The Yes Lab is a is brainstorming/training effort associated with the Yes Men to help activists subject people in positions of influence to well deserved ridicule. Aquifer highlighted their latest project, which was infiltrating an award ceremony for a trade group in Dallas and bestowing their own prize.
Unfortunately, it looks like the police intervention interfered with the best parts being captured on tape.
This part (from in the press release) describes the part not recorded (with some overlap for continuity):
The crowd of negotiators and corporate representatives applauded, and “Haversall” continued: “I’d like to personally thank the negotiators for their relentless efforts. The TPP agreement is shaping up to be a fantastic way for us to maximize profits, regardless of what the public of this nation—or any other nation—thinks is right.”
At that point, the host of the reception took the microphone back and announced that the evening’s formal programming had concluded. But Mr. Haversall confidently re-took the microphone and warmly invited Kirk to accept the award.

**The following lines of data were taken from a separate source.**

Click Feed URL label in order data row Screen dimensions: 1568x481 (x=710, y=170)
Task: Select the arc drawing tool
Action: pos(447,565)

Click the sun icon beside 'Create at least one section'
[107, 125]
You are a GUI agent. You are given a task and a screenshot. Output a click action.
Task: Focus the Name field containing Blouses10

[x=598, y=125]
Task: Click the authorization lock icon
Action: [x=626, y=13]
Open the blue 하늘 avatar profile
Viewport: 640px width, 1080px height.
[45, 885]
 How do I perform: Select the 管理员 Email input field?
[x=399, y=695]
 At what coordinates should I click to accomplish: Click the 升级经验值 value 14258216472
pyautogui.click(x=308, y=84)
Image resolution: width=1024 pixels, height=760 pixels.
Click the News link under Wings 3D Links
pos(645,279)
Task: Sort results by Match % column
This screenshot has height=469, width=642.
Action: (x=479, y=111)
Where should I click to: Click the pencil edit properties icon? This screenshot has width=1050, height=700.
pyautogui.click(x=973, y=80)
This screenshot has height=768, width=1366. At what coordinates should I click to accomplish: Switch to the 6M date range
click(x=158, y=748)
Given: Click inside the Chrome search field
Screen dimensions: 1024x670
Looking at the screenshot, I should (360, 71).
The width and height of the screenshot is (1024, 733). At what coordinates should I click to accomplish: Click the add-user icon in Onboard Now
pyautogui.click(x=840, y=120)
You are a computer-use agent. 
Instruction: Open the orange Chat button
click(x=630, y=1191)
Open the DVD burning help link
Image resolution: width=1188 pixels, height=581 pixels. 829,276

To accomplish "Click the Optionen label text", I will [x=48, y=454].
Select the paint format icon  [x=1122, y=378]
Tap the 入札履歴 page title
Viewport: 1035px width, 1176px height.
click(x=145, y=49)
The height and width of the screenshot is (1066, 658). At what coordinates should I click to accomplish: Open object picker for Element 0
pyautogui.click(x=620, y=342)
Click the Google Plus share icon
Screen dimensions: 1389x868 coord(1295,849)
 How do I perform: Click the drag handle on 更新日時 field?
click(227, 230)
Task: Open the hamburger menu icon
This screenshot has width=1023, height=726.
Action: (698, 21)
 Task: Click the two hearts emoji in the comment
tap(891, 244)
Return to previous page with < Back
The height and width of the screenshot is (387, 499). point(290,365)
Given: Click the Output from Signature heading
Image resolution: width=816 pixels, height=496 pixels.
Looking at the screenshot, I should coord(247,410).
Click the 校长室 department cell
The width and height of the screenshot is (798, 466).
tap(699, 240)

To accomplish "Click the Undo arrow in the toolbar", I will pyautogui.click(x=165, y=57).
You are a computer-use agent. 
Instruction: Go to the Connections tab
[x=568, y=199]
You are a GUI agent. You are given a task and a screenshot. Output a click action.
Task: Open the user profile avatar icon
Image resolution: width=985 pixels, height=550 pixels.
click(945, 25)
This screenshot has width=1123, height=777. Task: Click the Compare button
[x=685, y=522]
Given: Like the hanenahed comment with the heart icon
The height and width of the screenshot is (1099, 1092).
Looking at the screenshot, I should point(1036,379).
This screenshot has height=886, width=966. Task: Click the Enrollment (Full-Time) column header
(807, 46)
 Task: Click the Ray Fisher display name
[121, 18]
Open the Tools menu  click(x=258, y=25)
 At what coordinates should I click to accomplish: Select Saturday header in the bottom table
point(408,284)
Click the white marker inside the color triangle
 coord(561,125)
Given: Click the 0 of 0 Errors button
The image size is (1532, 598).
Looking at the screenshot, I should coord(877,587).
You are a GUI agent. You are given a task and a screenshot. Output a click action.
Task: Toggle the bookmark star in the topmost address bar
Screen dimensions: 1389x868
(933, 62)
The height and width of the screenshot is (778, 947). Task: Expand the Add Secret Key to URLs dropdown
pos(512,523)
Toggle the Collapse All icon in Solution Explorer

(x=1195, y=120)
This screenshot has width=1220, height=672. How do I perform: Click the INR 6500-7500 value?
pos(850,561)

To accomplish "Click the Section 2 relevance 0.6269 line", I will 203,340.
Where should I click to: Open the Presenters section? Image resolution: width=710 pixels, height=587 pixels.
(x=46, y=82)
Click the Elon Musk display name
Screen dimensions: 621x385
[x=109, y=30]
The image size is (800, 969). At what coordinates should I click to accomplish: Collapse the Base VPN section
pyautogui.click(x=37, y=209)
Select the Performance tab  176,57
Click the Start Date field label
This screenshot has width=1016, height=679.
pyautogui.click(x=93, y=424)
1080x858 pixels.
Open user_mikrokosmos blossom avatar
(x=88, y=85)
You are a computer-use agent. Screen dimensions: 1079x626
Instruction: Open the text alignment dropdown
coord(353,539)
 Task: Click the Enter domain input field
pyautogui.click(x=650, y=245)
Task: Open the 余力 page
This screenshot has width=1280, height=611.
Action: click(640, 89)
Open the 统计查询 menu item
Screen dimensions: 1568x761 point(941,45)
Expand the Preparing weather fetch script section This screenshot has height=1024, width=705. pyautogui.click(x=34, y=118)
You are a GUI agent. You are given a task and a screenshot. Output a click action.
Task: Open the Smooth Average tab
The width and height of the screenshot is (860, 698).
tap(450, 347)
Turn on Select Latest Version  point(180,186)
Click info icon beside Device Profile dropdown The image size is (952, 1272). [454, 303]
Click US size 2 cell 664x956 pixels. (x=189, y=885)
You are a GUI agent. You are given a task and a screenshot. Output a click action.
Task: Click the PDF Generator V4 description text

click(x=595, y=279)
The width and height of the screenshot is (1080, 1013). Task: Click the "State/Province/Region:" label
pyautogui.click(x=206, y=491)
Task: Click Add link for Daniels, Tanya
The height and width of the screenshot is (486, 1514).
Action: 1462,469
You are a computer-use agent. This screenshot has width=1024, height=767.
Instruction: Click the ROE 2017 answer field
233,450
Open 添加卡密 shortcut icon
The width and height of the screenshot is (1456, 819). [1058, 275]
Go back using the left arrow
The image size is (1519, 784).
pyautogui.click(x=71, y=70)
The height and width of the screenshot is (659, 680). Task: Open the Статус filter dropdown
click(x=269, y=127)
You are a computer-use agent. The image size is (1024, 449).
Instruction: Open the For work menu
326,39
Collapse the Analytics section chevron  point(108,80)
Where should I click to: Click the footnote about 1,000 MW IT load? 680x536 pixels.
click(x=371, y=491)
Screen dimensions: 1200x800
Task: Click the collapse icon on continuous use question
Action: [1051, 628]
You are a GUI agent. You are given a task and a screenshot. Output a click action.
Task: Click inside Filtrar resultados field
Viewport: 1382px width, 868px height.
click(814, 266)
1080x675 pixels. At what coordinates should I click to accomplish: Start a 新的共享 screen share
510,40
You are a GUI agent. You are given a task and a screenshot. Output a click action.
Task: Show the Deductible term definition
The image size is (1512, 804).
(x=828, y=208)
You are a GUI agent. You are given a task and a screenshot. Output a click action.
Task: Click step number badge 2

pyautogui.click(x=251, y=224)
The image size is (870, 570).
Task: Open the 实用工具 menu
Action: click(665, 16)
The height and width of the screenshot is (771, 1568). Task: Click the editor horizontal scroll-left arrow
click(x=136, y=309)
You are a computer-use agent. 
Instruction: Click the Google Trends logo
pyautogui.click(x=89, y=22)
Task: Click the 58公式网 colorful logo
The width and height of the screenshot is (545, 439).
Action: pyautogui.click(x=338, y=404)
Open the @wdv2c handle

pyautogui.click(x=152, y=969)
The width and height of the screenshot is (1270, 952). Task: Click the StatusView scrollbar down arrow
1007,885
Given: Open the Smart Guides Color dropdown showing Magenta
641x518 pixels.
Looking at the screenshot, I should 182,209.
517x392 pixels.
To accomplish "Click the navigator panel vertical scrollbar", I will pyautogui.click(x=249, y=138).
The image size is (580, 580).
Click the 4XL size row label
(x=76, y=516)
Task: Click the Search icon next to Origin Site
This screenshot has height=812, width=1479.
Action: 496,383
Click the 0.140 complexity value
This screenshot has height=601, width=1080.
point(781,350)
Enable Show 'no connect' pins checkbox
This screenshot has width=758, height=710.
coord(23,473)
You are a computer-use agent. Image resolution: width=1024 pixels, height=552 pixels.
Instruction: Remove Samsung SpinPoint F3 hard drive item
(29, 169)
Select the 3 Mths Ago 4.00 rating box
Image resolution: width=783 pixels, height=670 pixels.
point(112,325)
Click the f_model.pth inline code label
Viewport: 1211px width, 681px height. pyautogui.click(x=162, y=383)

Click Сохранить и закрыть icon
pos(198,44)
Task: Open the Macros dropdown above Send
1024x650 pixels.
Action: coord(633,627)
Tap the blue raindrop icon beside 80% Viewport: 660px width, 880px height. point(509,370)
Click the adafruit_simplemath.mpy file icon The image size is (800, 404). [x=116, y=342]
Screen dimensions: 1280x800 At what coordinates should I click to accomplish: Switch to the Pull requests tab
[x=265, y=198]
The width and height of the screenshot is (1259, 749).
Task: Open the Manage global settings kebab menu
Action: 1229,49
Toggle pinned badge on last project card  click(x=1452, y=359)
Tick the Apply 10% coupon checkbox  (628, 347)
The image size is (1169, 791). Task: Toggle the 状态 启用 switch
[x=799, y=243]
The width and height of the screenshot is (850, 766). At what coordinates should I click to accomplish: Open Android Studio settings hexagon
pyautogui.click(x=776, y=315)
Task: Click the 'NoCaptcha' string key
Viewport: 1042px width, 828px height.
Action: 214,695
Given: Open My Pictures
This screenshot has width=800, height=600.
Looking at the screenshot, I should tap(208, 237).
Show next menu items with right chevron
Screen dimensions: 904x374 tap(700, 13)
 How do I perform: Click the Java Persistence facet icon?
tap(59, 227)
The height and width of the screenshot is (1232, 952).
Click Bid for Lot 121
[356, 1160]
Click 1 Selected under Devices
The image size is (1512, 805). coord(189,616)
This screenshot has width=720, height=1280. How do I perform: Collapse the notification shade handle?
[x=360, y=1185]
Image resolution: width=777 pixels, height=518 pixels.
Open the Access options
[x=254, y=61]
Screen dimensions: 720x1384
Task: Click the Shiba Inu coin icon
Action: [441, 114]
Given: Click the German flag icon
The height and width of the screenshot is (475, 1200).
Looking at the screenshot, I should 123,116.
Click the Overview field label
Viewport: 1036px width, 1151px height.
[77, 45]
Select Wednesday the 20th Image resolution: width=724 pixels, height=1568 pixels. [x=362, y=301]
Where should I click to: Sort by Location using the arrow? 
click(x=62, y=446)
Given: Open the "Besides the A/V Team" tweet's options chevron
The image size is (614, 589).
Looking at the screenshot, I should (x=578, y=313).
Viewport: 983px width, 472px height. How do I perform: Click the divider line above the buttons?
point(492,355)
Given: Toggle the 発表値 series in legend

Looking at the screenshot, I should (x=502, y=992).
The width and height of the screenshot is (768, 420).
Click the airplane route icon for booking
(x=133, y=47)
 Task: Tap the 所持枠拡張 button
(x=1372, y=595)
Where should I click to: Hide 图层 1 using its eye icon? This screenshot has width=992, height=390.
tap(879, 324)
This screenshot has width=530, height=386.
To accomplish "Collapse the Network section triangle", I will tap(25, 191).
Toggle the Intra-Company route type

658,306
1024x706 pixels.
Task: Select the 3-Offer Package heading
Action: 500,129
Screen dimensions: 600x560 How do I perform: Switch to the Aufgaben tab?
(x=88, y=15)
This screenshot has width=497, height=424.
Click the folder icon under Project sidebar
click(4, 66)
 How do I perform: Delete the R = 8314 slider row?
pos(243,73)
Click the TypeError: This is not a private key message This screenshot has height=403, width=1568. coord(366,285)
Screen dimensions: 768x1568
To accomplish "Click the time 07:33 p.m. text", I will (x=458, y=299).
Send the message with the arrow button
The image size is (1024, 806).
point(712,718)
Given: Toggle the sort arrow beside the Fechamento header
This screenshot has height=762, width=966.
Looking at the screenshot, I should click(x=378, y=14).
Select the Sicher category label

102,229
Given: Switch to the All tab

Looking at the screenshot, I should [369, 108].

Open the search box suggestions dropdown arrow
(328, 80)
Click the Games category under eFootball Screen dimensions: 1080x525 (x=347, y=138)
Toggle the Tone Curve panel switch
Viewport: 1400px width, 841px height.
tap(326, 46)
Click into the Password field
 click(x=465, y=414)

Kirk moved towards the stage, but federal agents blocked his path to protect him from further embarrassment. At that point, a dozen well-dressed “delegates” (local activists, some from Occupy Dallas) broke into ecstatic dance and chanted “TPP! TPP! TPP!” for several minutes until Dallas police arrived.
Fifteen minutes later, another dozen interlopers from Occupy Dallas interrupted the reception with a spirited “mic-check.” Outside, activists projected a message on the hotel, and throughout the night, delegates discovered that hundreds of rolls of custom toilet paper had been installed in the conference venue.
And this was the objective:
The activists disrupted the gala to protest the hijacking of trade negotiations by an extreme pro-corporate agenda. “The public and the media are locked out of these meetings,” said Kristi Lara from Occupy Dallas, one of the infiltrators. “We can’t let U.S. trade officials get away with secretly limiting Internet freedoms, restricting financial regulation, extending medicine patents, and giving corporations other a whole host of other powers allowing them to quash the rights of people and democracies, for example by offshoring jobs in ever new ways. Trade officials know the public won’t stand for this, which is why they try to keep their work secret—and that’s why we had to crash their party.”
Frankly, so many corporate events are boring, self-important, and in thrall to bad ideas or narrow interests that the more derision, the better. I hope we see a lot more of this sort of thing.